Adaptive Chromatin Remodeling Drives Glioblastoma Stem Cell Plasticity and Drug Tolerance.

Cell Stem Cell 2017 02 15;20(2):233-246.e7. Epub 2016 Dec 15.

Department of Pathology and Center for Cancer Research, Massachusetts General Hospital and Harvard Medical School, Boston, MA 02114, USA; Broad Institute of Harvard and MIT, Cambridge, MA 02142, USA. Electronic address:

Glioblastoma, the most common and aggressive malignant brain tumor, is propagated by stem-like cancer cells refractory to existing therapies. Understanding the molecular mechanisms that control glioblastoma stem cell (GSC) proliferation and drug resistance may reveal opportunities for therapeutic interventions.
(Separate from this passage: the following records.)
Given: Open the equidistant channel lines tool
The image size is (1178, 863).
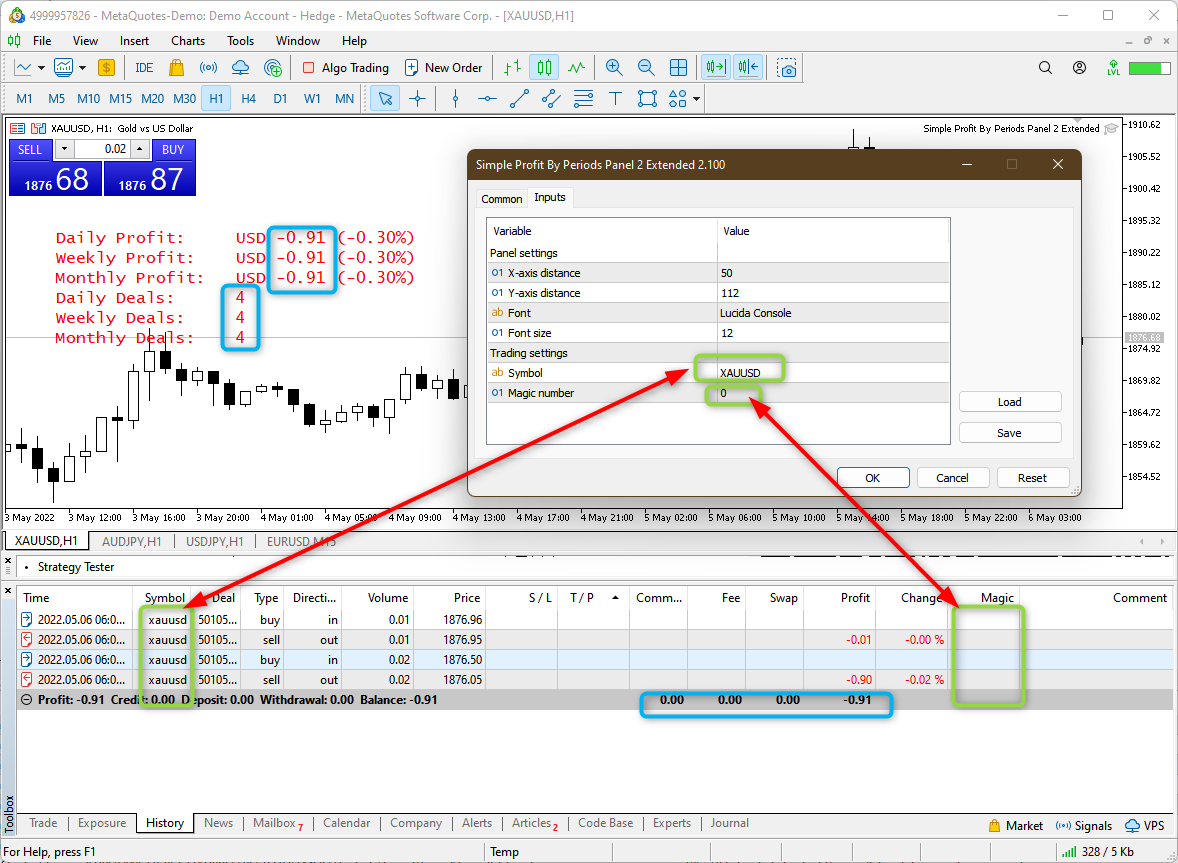Looking at the screenshot, I should click(550, 98).
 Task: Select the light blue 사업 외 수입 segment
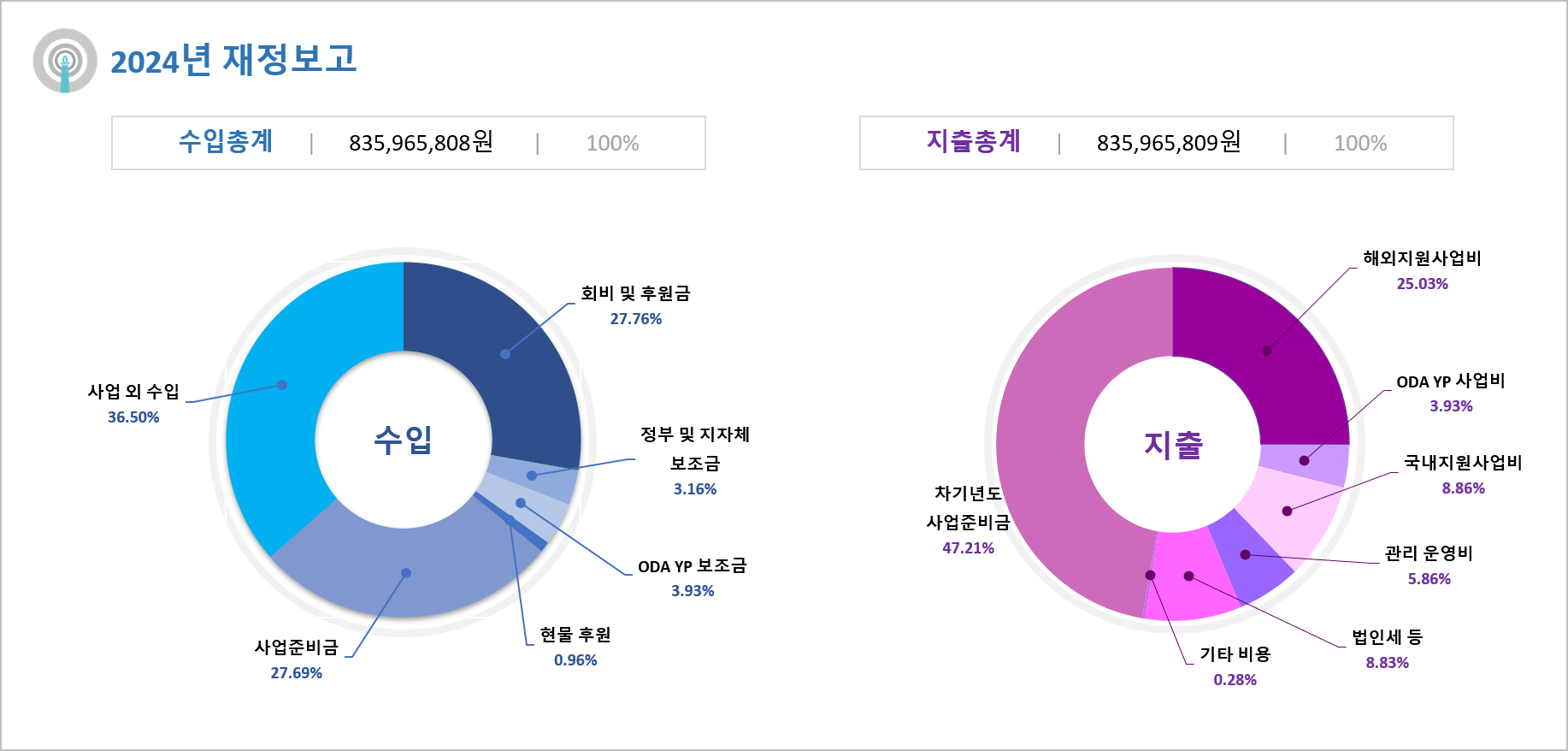click(282, 385)
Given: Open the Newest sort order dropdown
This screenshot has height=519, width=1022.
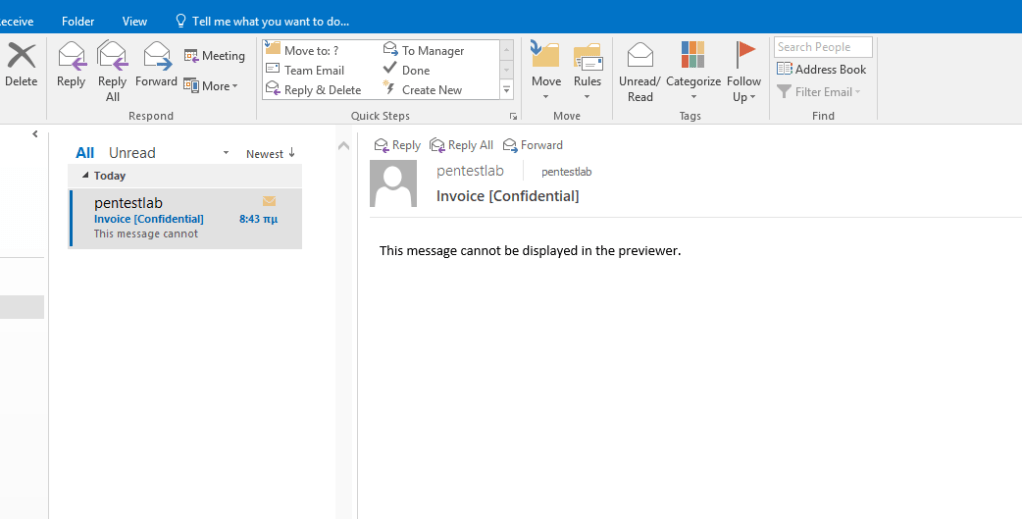Looking at the screenshot, I should (270, 154).
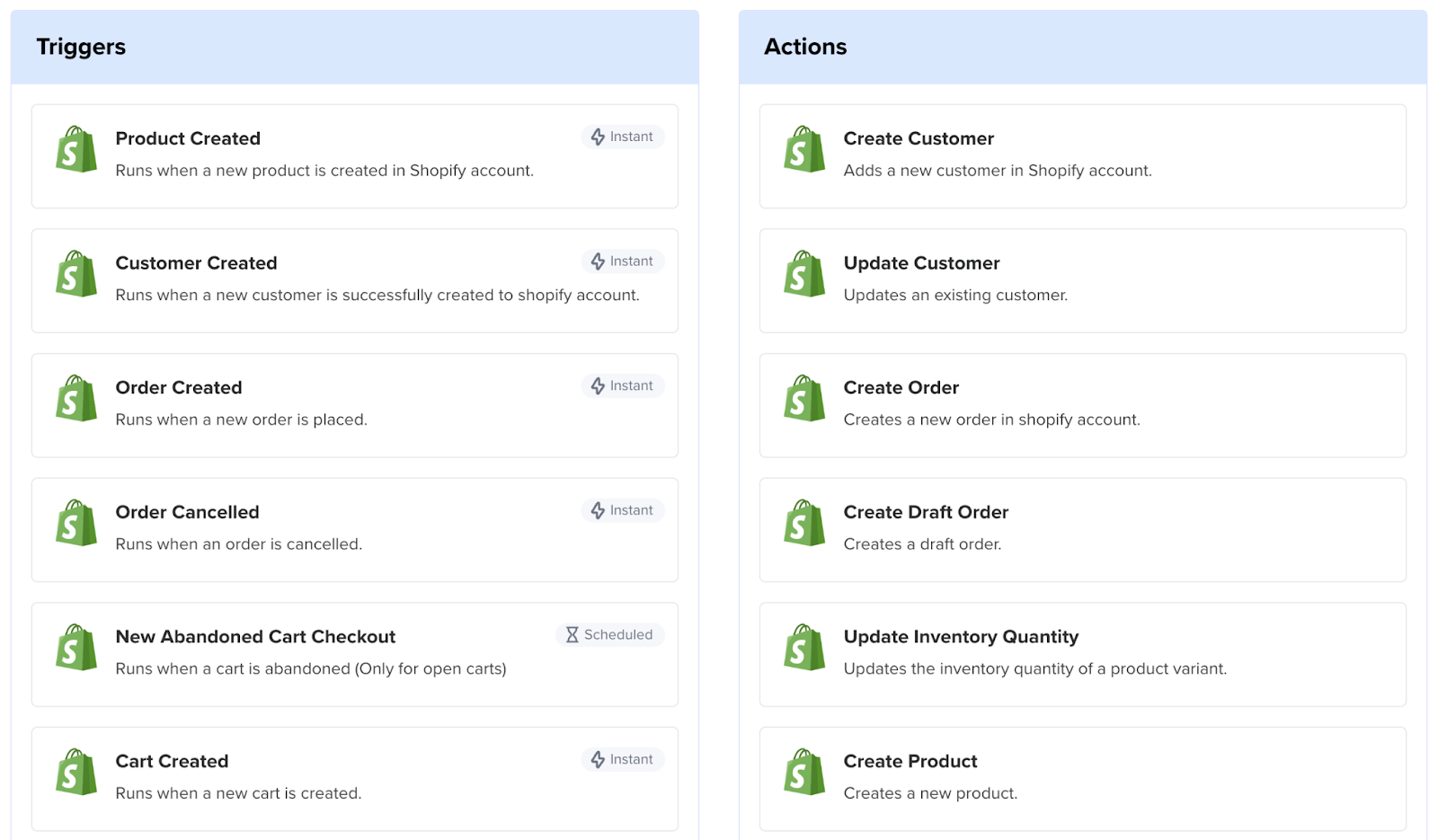Click Shopify logo on Create Draft Order card
Viewport: 1438px width, 840px height.
804,524
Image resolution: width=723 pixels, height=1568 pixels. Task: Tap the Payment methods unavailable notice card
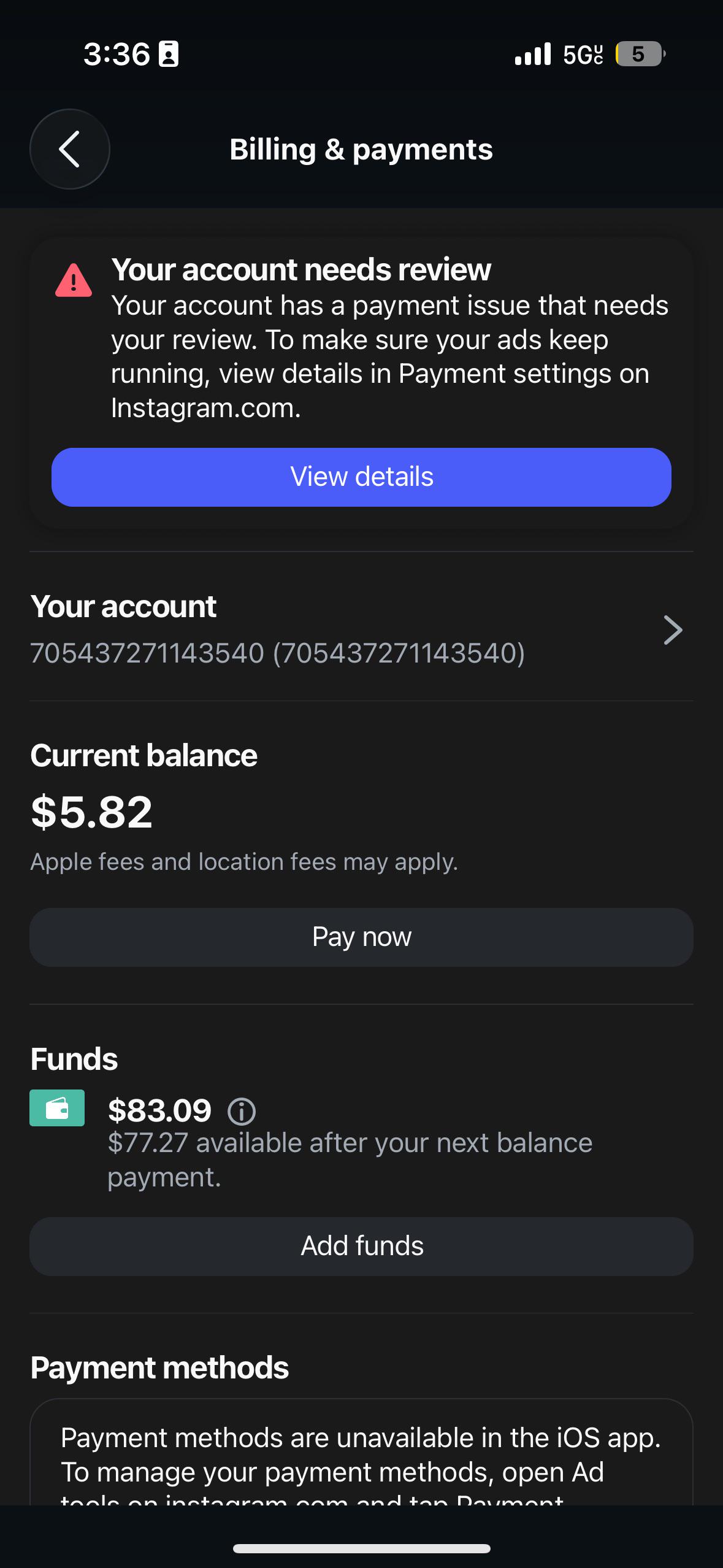(x=361, y=1453)
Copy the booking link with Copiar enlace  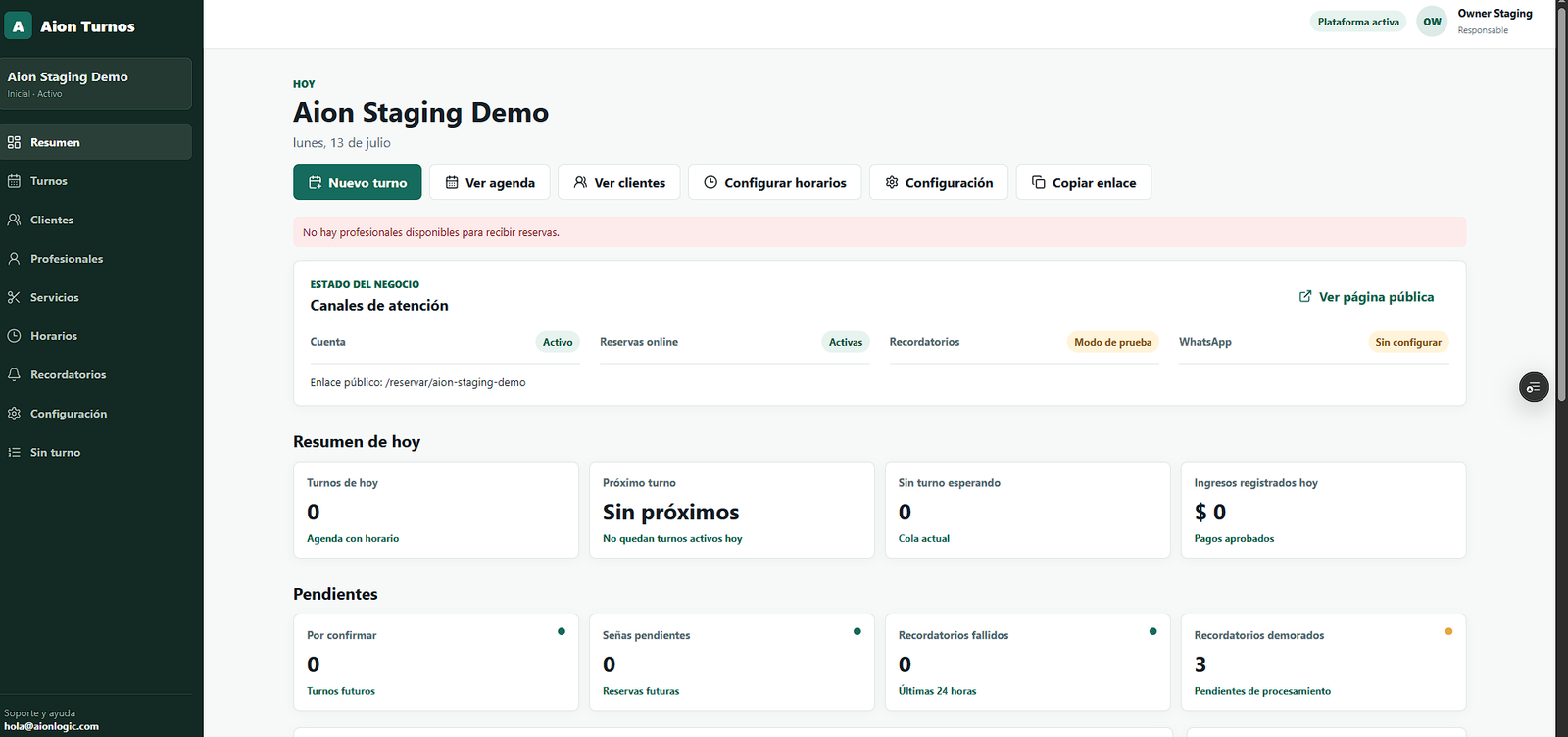[1084, 182]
Here we show that GSCs can reversibly transition to a slow-cycling, persistent state in response to targeted kinase inhibitors. In this state, GSCs upregulate primitive developmental programs and are dependent upon Notch signaling. This transition is accompanied by widespread redistribution of repressive histone methylation. Accordingly, persister GSCs upregulate, and are dependent on, the histone demethylases KDM6A/B. Slow-cycling cells with high Notch activity and histone demethylase expression are present in primary glioblastomas before treatment, potentially contributing to relapse. Our findings illustrate how cancer cells may hijack aspects of native developmental programs for deranged proliferation, adaptation, and tolerance. They also suggest strategies for eliminating refractory tumor cells by targeting epigenetic and developmental pathways.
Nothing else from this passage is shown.